Сейчас Его Величество изволил охотиться в северном заповеднике и не смог бы забраковать кофе, приправленное ненарадовской корицей, но Глафирья, как все эльфы, была верна своим привычкам. Она уже видела парк, когда ее развернули и сжали в объятиях так крепко, словно пытались задушить и раздавить одновременно, при этом заорав в самое ухо:
– Дорогая кузина, ты ли это?! Сколько лет, сколько зим!!!
– О-а-а! – фирменным контральто простонала повариха. Хватка тут же ослабла, и на девушку вытаращилась пара круглых глаз, цвет которых она забыла сразу после того, как рассталась с незнакомцем. Внешность – тоже.
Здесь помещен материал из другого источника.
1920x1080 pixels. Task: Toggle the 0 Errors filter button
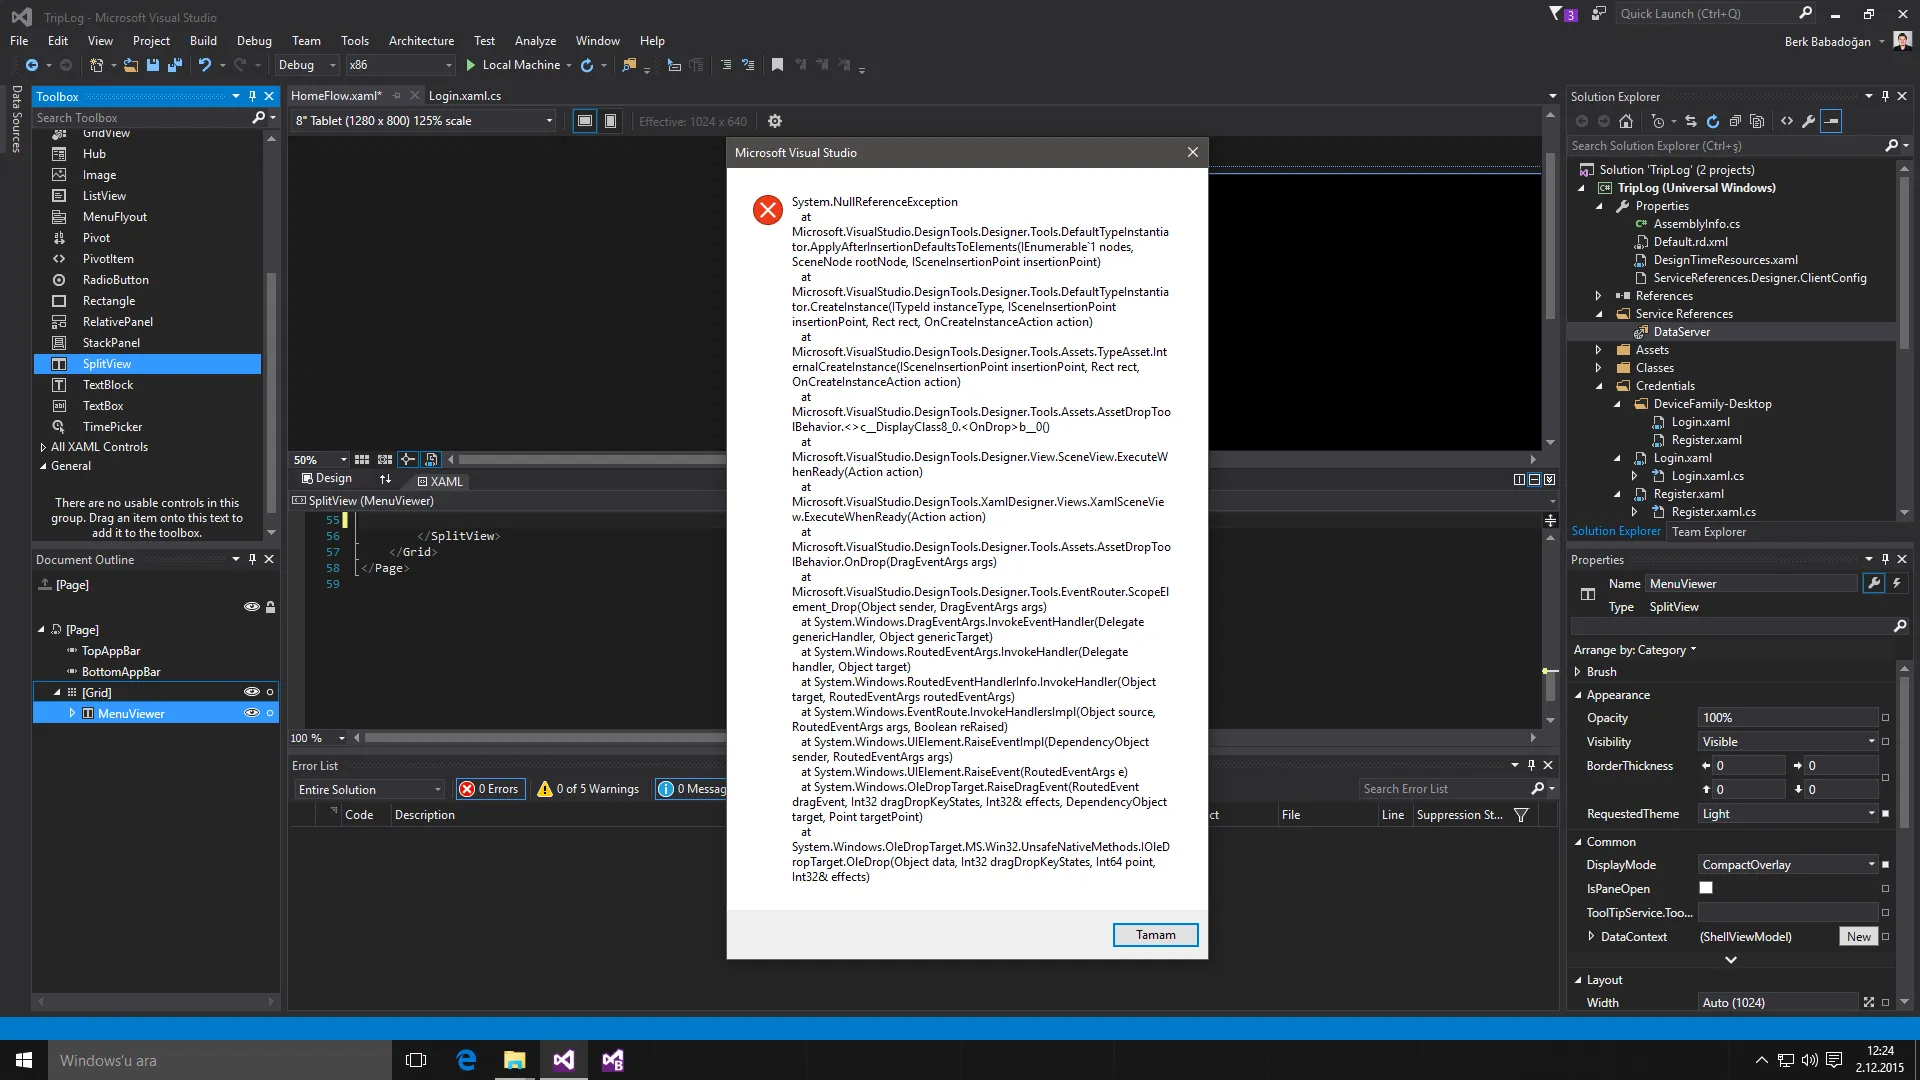coord(490,789)
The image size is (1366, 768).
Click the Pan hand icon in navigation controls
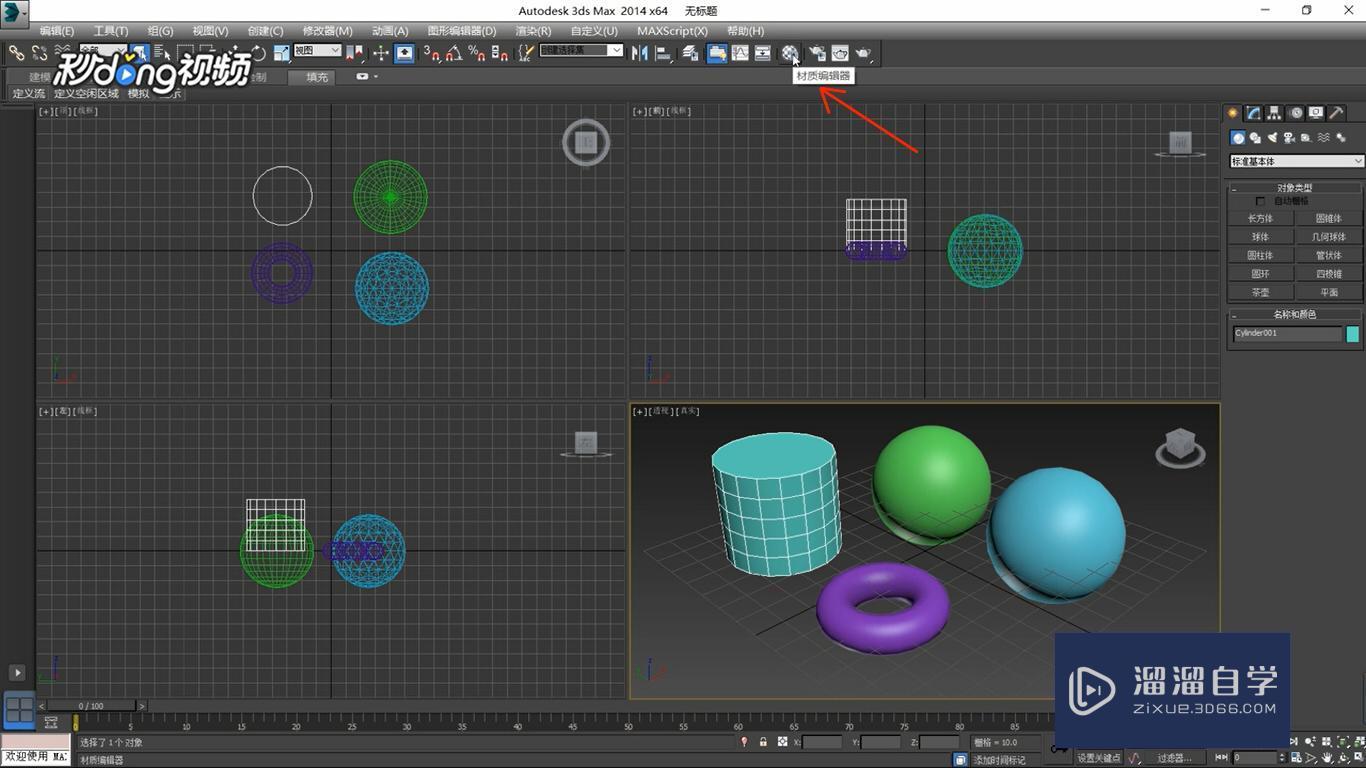[1327, 758]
А сейчас Глафирья понимала три вещи: нахал выглядит как элегантный господин с тростью; ей заранее жаль его кузину; сейчас она испробует на лощеной физиономии остроту вчерашнего маникюра.
– Ради бога, сударыня, помилуйте великодушно! Я, кажется, обознался! У вас с моей дорогой кузиной просто одна походка, и я решил, что она несколько усохла к старости! – жалостливо заныл «душитель».
– Милейший, я вас прощаю ради вашей дорогой кузины и надеюсь, что ей приятна ваша манера здороваться, – сдержанно заметила Глафирья. По правде говоря, манера извиняться понравилась ей не больше.
Мужчина окончательно скис. Раскланялся, напомнив при этом заморского заводного петушка, клюющего зерна, но в отличие от петушка у господина завод никак не кончался, поэтому Глафирья простила его еще несколько раз на всякий случай и заспешила в парк, пока тот не додумался привязаться.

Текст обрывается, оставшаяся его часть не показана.